Sometimes the server raises an assertion error for a problem with a single row. Here is a really obscure example, but there are other more common ones:
   *** ERROR *** Assertion failed: 200610 (11.0.1.2276)

Attempting to normalize a non-continued row (0x12345:0x0)

When this happens it is very difficult if not impossible to rescue the database. In this case any attempt to SELECT that row causes the server to stop, and because there is no indication what row is involved, and because there are millions of rows in that table, the database had to be restored from a backup.

Here's an analogy: A airliner is halfway across the Pacific when the light in one of the lavatories burns out (the assertion); this in turn causes all the engines to shut down and the plane to crash in the middle of the ocean.

In the real world, one of the flight attendants puts an "out of order" sign on the lavatory and makes a note for the aircraft maintenance crew to "replace bulb".

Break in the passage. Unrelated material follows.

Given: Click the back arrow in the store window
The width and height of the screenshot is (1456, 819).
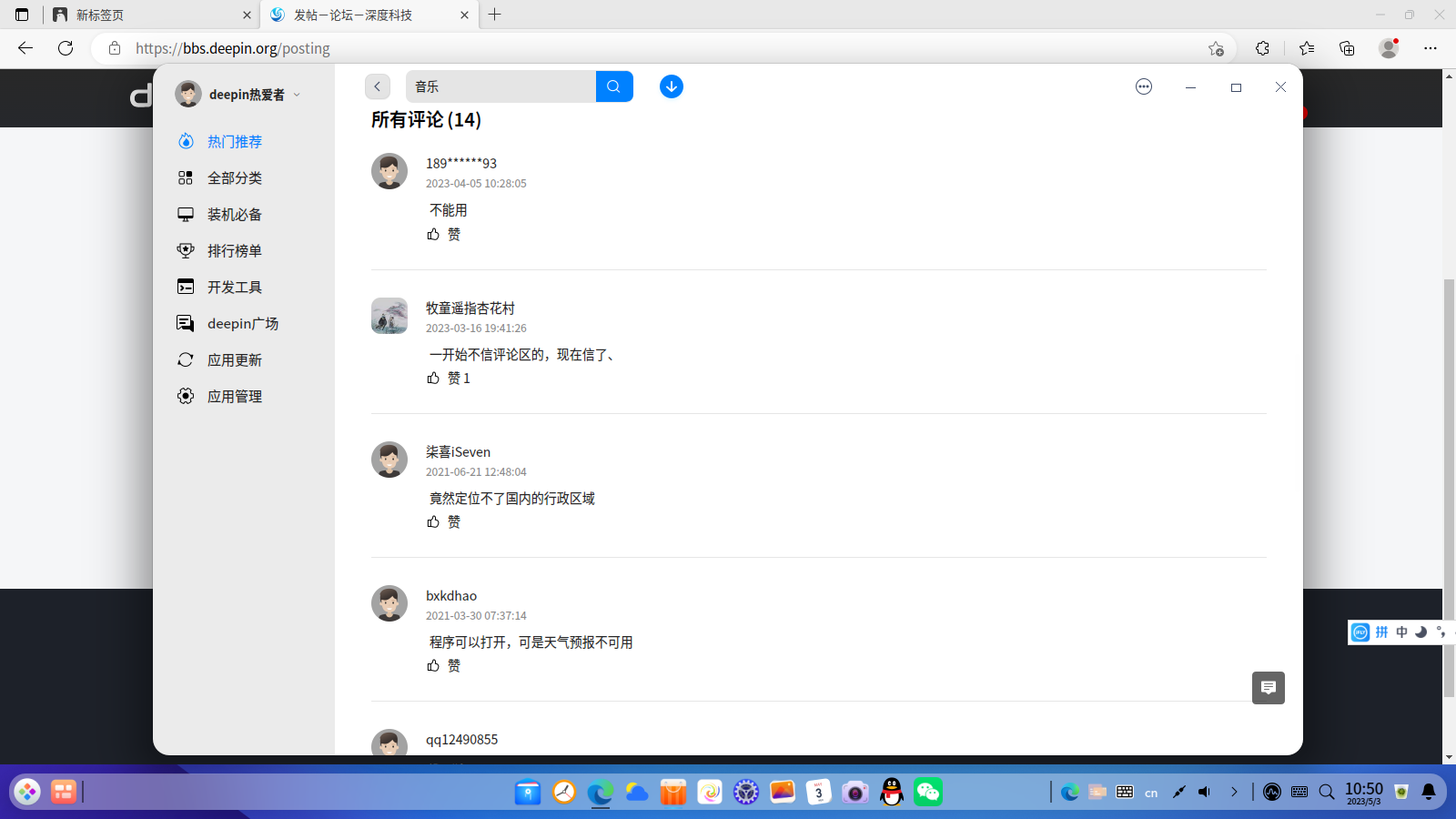Looking at the screenshot, I should click(x=378, y=86).
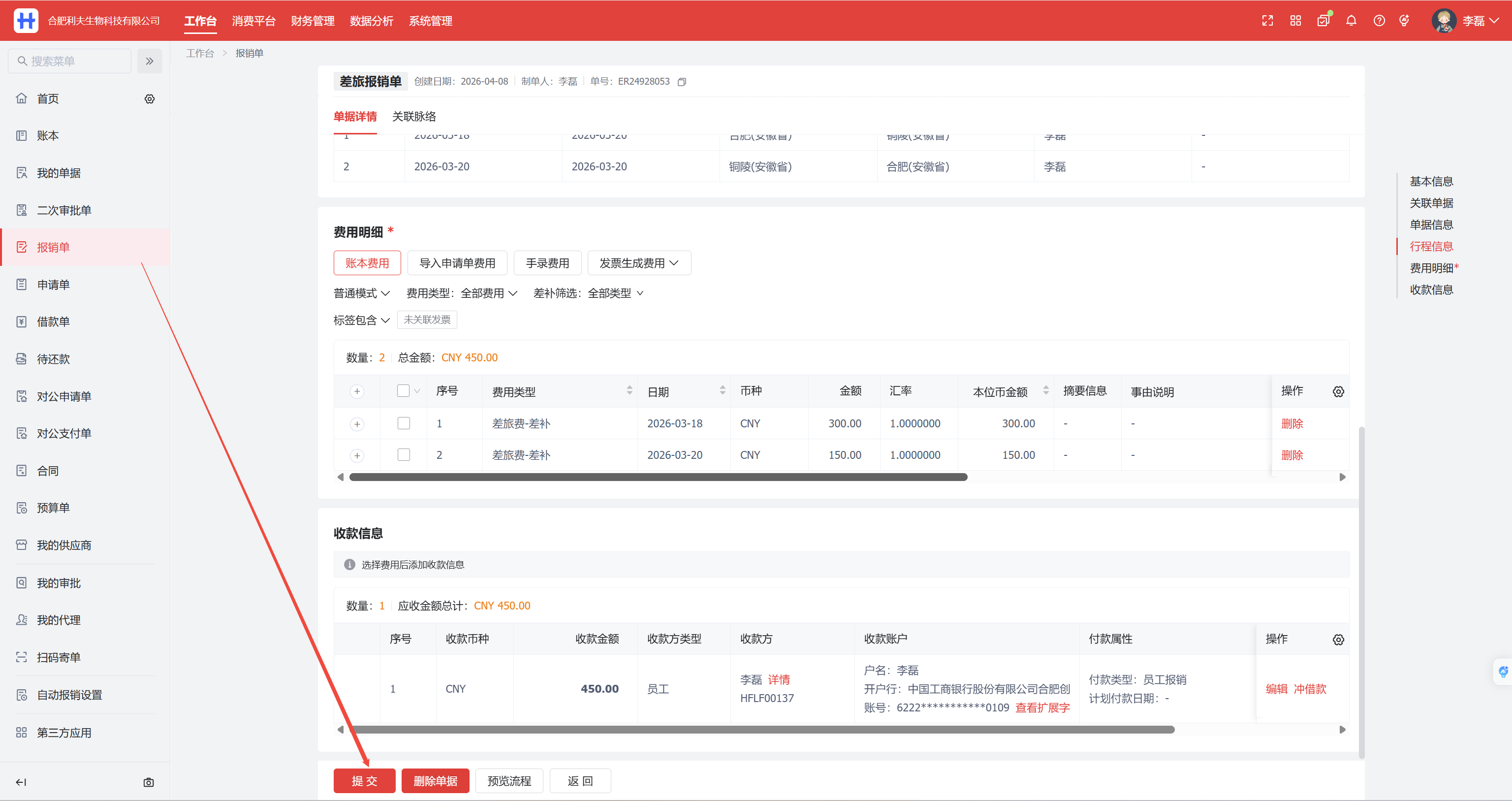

In the SQL Anywhere world, the server should throw an exception to the affected client, log the problem for later attention... AND CARRY ON!

...no need to spread baggage and body parts over miles of ocean!
Comment...

I think this one deserves a stir-up. The whole business of assertions needs some examination. If we are going down the self-managing database route and (let's say) an index gets corrupted, isn't there an argument that the engine should just get on and fix it. Certainly flash some red lights and let people know, but do the fix anyway. After all, what's the dba going to do - drop and recreate the index, and then keep an eye on things. Obviously harder / not possible if it's real data corruption.


Analogies Prove Nothing

A good analogy can be used to explain an important point or position, but even the best analogy breaks down when closely examined. The airliner analogy is no exception; here's a problem report that indicates the trouble with assertions is worse than the analogy indicates: a single assertion can bring a whole fleet of aircraft crashing down:

"We have an SQLAnywhere infrastructure setup where we have one database service that runs multiple database instances. This has been working well for quite some time..."

"However, yesterday we experienced an "Assertion Failed" error that took down the whole database service, but we could not find which database had caused this problem. Our troubleshooting process eventually led us to having to split each database into its own separate service which then got our customers up and running in a stable way and when the crash happened again we were able to pinpoint the single database with the problem."
This response indicates that some relief is on the way... if crashing only one aircraft instead of the whole fleet can be called relief:

"...we plan to make changes to allow corrupted databases to be stopped without bringing down the server. Printing database information to related assertion failures should be part of that."

Good news

News that some action, any action on assertions is being taken is good news in itself. It sure beats the old excuse that assertions are necessary to protect data integrity.

More, however, is necessary... much more.

2 comments:

Anonymous said...

I suggest this rant:)

Regards
Volker

Bill said...

I am glad to say assertion failures seldom ever happen to us!! But when they do, it would certainly be nice to have some better options than "restore backup and see if it happens again"!!